→ **RECORD EXTRACTS**
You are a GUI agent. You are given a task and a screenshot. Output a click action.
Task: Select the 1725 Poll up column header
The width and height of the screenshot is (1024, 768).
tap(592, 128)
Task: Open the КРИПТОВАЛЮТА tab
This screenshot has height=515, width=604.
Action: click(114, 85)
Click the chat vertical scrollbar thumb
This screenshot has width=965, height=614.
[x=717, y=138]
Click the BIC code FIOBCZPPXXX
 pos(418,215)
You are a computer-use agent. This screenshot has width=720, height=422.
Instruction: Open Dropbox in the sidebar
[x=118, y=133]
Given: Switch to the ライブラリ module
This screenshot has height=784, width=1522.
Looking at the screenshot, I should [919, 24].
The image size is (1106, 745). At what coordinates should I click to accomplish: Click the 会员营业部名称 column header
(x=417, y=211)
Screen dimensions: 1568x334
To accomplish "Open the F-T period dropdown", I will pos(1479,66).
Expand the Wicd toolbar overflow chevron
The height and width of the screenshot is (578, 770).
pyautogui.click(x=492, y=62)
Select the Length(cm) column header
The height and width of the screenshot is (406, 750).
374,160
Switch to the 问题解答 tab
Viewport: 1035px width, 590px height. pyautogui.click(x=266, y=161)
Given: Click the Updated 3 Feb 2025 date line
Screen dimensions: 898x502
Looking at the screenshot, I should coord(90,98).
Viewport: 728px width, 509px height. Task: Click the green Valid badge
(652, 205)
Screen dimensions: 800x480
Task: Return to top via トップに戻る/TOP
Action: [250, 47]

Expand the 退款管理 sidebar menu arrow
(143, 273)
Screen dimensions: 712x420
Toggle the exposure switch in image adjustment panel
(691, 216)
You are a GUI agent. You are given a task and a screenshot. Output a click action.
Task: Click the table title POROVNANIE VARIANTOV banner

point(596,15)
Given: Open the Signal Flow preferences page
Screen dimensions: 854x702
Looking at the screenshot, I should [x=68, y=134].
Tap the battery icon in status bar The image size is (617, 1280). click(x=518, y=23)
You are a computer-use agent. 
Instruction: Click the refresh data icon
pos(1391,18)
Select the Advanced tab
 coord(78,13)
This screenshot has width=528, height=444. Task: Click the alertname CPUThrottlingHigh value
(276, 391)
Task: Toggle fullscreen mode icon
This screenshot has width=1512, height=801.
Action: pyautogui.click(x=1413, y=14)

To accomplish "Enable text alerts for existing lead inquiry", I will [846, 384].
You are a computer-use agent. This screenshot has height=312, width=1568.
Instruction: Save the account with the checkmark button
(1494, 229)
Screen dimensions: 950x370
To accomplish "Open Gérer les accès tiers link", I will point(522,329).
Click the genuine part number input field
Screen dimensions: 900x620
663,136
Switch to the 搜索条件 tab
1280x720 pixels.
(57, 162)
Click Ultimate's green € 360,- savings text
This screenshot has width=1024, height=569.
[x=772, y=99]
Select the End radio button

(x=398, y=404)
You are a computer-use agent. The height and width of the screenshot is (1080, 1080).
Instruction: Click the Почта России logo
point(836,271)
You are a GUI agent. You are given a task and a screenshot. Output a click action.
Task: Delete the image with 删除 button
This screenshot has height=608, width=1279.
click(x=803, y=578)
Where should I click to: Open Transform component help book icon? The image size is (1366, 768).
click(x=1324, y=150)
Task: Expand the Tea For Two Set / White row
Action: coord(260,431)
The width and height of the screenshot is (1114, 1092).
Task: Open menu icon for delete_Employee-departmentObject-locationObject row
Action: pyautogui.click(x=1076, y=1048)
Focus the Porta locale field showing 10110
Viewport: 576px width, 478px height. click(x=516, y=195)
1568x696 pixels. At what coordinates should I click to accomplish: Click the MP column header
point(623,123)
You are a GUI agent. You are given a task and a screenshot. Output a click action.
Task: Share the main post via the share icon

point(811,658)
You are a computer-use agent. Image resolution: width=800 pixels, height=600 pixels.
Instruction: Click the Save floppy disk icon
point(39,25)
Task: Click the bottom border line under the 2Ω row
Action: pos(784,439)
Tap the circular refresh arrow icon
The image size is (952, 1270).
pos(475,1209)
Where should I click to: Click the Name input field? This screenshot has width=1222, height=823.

→ **WORK INSTRUCTION**
The lines sought are those in the data above that include the string "computer"; copy each one.

→ **EXERCISE RESULT**
You are a computer-use agent. This screenshot has width=720, height=422.
You are a computer-use agent. 
You are a computer-use agent. This screenshot has height=312, width=1568.
You are a computer-use agent. The height and width of the screenshot is (1080, 1080).
You are a computer-use agent. Image resolution: width=800 pixels, height=600 pixels.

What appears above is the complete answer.